» Consigne
Pour chacune des affirmations suivantes, dites par oui ou par non si elle concorde avec l'extrait du document, et citez à l'identique les mots du texte qui tranchent. 1. Tous les hommes, sans aucune exception, portent un smoking noir. 2. Les femmes portent des robes longues aux teintes pastel. 3. La maxime finale est attribuée à Gracián, repris par La Rochefoucauld.

Hommes en sobre smoking noir, à la
fugace exception de Rigoletto en jaune paillard doré du bossu cossu, cocu
d’avance et du Duc pailleté, noire frise masculine allégée des somptueuses
robes longues, pastel, épousant, ou plutôt caressant avec volupté les formes
des femmes, les chutes de reins mises en valeur, passée la folie court chevelue
et vêtue des Garçonnes de la génération précédente. L’élégance, du moins son
apparence, s’achète et cher. Une ostensible et outrancière débauche de luxe et
luxure d’après l’an 29 de la crise et de la dépression mondiales —pas pour tout
le monde. Un bordélique ballet sur le fil du couteau de la rampe et une sorte
de Joséphine Baker avec un « truc en plumes » de la vie en rose
bonbon pour des richards ne broyant pas le noir, donnent un relatif ancrage
historique mais débordé par l’intemporalité de cette jet set internationale
d’aujourd’hui, riches et nouveaux riches paradant, se pavanant, plus que du
champagne à flot, ivres de leur vide.
Lumières éblouissantes, les ombres
viendront après, inquiétantes. Pas d’enjeu artistique élevé dans cette basse Cour :
bombance et bamboche, débauche d’une belle brochette de poules, poulettes de
luxe, banquet et banquettes, niches et creux pour s’ébattre et, pour tout
divertissement à leur niveau, une farce grossière, prolongement d’un soir
d’ivresse de nobles dépenaillés, encanaillés, éméchés, montée comme l’alcool à
la tête pour se moquer du moqueur amuseur professionnel : le bouffon, bouffi de
sa suffisance à faire rire et caresser dans le sens du poil les puissants du
monde qui condescendent à le nourrir et à le fréquenter, le déclassé,
exilé, venu d’on ne sait où, adulant sans illusion des gens qu’il méprise. C’est
l’éternel amuseur public et privé, privé de vergogne, qu'infligent aujourd’hui
tant d’émissions où seul importe le rire, audimat et pub obligent, qu’importe
la recette, à n’importe quel prix : celui que paient les
autres. À courtisans, courtisan et demi, c’est contagieux, le fol ne
sert pas follement à l’édification du sage, il l’englue : il vaut mieux
être fou avec tous que sage tout seul, comme dit Gracián repris par La
Rochefoucauld.

» Jeu de données
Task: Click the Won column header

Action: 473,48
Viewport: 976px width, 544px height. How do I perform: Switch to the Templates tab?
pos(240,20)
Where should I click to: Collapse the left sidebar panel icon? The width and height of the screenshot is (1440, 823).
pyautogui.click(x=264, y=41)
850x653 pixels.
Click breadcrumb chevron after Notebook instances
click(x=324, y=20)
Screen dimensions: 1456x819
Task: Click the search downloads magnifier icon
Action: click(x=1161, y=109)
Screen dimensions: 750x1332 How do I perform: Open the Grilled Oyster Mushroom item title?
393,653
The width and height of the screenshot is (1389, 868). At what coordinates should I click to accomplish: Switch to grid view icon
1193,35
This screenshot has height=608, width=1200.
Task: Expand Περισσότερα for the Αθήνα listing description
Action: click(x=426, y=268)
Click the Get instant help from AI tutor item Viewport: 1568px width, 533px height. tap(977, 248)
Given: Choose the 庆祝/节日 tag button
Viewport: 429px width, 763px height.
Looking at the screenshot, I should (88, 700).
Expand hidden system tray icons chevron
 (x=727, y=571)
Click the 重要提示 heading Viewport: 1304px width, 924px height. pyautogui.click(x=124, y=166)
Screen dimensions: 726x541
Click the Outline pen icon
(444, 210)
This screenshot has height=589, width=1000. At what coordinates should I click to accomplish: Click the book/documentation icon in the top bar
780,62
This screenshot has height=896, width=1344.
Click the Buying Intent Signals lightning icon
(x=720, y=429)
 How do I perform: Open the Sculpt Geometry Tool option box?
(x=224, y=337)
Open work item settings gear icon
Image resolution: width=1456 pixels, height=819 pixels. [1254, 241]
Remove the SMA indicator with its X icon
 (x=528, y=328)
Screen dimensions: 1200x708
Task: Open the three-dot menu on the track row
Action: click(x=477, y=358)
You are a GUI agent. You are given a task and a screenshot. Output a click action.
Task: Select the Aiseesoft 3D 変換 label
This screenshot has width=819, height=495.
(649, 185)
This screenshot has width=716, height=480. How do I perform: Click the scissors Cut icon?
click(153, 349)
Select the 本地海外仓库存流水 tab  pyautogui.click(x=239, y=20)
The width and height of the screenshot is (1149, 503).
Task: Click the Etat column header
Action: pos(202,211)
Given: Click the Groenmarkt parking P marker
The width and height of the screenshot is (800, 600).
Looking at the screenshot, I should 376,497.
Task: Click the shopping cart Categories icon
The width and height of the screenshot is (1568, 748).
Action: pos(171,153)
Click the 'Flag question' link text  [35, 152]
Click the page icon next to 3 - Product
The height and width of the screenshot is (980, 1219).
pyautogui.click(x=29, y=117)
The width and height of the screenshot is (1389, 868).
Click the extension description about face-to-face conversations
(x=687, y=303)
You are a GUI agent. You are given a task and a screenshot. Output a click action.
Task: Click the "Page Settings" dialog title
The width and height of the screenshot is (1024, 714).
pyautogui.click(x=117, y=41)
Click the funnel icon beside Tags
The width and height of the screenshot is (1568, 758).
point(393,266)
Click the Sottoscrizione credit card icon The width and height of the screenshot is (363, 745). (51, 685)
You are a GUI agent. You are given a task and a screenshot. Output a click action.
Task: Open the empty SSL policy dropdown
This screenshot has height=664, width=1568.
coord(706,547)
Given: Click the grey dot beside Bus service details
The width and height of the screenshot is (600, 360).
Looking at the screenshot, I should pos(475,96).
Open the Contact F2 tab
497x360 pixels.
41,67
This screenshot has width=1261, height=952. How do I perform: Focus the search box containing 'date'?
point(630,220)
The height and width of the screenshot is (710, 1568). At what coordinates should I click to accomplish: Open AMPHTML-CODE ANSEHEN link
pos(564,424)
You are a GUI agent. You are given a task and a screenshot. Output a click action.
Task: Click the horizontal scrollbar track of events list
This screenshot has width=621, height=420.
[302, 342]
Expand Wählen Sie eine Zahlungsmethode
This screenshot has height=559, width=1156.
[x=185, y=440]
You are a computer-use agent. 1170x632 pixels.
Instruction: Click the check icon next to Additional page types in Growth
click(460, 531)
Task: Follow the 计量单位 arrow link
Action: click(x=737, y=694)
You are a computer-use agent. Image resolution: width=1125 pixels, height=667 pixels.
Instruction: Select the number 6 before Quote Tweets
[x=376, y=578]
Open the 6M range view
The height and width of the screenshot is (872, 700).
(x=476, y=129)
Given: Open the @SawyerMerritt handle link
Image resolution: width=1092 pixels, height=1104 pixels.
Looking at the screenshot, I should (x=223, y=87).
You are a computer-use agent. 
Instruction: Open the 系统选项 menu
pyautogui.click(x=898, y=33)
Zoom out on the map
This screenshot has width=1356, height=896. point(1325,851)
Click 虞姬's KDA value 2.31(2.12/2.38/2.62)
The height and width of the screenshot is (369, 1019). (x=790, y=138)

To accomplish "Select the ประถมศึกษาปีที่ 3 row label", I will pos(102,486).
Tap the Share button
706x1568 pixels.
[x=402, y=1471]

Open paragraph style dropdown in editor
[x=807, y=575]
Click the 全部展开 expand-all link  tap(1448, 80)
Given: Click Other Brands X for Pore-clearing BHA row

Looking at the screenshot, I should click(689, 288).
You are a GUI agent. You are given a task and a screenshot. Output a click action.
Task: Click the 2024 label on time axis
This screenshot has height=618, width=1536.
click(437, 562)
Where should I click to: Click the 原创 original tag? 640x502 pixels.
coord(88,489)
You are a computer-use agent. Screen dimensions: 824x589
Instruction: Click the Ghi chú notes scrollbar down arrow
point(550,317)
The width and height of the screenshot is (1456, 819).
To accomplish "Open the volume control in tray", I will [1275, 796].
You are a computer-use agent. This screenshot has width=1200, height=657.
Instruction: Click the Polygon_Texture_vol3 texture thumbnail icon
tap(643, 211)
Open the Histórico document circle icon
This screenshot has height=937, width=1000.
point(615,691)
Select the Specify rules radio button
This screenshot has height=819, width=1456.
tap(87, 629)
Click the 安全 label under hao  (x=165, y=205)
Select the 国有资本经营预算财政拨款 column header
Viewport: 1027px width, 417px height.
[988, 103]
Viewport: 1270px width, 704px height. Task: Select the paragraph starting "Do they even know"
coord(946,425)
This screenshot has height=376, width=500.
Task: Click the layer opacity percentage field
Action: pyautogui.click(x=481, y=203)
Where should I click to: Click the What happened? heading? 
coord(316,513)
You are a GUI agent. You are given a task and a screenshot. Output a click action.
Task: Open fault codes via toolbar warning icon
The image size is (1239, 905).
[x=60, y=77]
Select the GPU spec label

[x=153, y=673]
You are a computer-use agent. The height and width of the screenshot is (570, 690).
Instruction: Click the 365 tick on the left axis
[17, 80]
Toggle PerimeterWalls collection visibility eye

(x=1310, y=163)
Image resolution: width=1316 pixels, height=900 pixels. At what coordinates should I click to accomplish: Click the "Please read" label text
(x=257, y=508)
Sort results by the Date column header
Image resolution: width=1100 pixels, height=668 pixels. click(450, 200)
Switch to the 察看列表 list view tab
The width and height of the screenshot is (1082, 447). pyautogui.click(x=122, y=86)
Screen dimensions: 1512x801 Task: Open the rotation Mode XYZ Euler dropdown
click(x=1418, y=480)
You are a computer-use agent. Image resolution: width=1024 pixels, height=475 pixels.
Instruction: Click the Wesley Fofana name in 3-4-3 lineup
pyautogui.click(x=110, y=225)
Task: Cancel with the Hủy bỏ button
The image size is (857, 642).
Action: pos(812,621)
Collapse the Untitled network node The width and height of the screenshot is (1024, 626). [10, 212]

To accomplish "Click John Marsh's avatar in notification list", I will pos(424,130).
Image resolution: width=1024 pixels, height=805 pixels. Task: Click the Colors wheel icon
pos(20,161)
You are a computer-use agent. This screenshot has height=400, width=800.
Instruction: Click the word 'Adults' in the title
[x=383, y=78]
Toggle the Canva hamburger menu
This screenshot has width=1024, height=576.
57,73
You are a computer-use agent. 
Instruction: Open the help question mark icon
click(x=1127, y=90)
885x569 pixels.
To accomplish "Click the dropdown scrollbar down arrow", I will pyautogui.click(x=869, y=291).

» Corrigé
1. Non : « à la fugace exception de Rigoletto en jaune paillard doré du bossu cossu, cocu d’avance et du Duc pailleté »
2. Oui : « des somptueuses robes longues, pastel »
3. Oui : « comme dit Gracián repris par La Rochefoucauld »